There are also a few issues with trying to perform this in batches:

Hole removal is not a “one-size-fits-all” solution. For one thing, some objects naturally have (literal) holes in them that we don’t want to remove! We have also made an assumption that your image contains “more” background than foreground. There is a chance that hole removal will make the resulting mask worse.

Similarly, the code above hard codes in that the object is lighter than the background. This is not always the case. It may be helpful to split images into light and dark groups, and run one variant for each group respectively. (In particular, the inequality we use when defining the mask based on the threshold in Step 3 should be flipped depending on the use case.)

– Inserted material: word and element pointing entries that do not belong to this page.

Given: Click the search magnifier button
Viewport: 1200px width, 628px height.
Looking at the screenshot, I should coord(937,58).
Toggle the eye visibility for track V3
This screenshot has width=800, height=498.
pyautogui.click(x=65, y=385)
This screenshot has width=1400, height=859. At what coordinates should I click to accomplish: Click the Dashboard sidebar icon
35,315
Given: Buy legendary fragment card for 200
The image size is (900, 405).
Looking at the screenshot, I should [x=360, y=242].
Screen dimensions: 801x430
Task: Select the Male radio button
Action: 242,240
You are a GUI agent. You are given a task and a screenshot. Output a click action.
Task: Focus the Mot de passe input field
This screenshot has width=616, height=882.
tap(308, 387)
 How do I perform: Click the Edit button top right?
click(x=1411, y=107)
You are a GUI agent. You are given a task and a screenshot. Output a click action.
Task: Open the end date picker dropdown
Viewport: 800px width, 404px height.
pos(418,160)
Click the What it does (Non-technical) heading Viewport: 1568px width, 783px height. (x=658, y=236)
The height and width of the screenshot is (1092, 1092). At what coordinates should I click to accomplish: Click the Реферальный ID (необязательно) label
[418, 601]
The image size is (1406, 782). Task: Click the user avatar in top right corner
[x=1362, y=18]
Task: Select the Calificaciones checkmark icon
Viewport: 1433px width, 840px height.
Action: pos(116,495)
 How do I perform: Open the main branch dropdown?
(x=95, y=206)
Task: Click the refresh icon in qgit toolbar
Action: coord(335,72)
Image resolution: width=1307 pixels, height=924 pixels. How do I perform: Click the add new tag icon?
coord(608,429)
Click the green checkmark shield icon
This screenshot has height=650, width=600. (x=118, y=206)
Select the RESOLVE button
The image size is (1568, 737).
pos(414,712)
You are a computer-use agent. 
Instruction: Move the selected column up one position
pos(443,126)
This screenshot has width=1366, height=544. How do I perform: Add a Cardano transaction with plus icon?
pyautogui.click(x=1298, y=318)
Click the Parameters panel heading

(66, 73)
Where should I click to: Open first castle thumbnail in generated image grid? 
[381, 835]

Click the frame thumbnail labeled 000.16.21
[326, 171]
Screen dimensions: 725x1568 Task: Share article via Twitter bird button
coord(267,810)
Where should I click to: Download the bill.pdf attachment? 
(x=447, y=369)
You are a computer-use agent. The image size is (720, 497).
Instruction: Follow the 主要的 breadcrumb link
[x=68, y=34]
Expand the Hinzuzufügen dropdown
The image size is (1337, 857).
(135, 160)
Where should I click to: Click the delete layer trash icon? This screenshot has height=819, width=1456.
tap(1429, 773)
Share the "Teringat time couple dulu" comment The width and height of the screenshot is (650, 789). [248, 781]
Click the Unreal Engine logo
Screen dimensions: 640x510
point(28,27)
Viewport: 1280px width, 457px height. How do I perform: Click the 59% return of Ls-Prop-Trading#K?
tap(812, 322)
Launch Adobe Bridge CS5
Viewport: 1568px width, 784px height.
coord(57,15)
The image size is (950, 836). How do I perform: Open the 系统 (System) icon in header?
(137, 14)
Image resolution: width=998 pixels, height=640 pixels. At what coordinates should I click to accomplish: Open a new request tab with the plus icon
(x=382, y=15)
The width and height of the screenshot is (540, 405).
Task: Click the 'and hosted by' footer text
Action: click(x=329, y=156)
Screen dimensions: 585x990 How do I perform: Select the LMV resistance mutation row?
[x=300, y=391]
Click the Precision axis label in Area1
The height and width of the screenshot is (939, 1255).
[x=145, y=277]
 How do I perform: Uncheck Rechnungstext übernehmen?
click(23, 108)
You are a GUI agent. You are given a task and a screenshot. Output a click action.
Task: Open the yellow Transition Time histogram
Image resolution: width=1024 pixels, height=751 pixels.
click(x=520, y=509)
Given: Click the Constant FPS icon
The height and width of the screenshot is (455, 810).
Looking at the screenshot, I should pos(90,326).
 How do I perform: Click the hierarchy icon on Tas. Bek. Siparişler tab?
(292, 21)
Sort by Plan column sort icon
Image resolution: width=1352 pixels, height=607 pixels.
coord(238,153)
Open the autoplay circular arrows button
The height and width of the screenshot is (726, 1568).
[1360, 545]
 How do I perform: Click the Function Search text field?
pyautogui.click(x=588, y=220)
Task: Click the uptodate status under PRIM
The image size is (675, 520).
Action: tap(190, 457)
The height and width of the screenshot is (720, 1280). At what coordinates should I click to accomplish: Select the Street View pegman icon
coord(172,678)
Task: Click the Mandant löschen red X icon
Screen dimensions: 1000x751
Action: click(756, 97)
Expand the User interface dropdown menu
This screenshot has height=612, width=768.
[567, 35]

Potential Solutions and Other Approaches

It may be possible to set the max hole size dynamically by choosing the smaller value between the number of foreground/background pixels identified on a first pass of mask creation.

It may also be worthwhile to try variations of Otsu’s method like the iterative triclass method.

There are also segmentation methods that avoid using thresholds entirely, and therefore may avoid some of the pitfalls we encountered here. We have already mentioned doing edge detection. Watershed and clustering methods may also be fruitful.

More recently, many machine learning models have been created for segmentation tasks. We look into Meta’s Segment Anything model in the next part.